**WHAT THE TASK ASKS:**
Your answer must consist solely of the line containing "Given: Expand the Opacity effect properties" and all subsequent lines through the end of the entries, reproduced exactly.

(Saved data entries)
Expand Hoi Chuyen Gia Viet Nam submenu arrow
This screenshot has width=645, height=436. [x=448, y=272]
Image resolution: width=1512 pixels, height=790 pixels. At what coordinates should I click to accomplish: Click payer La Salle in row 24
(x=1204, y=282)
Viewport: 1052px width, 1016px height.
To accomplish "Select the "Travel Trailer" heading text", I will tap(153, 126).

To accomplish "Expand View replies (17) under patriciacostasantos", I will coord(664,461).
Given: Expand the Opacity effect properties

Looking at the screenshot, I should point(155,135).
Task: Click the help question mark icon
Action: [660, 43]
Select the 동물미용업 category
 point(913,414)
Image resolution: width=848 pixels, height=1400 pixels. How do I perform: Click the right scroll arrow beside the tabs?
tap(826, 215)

**RESULT OF THIS TASK:**
Given: Expand the Opacity effect properties

Looking at the screenshot, I should point(155,135).
Task: Click the help question mark icon
Action: [660, 43]
Select the 동물미용업 category
 point(913,414)
Image resolution: width=848 pixels, height=1400 pixels. How do I perform: Click the right scroll arrow beside the tabs?
tap(826, 215)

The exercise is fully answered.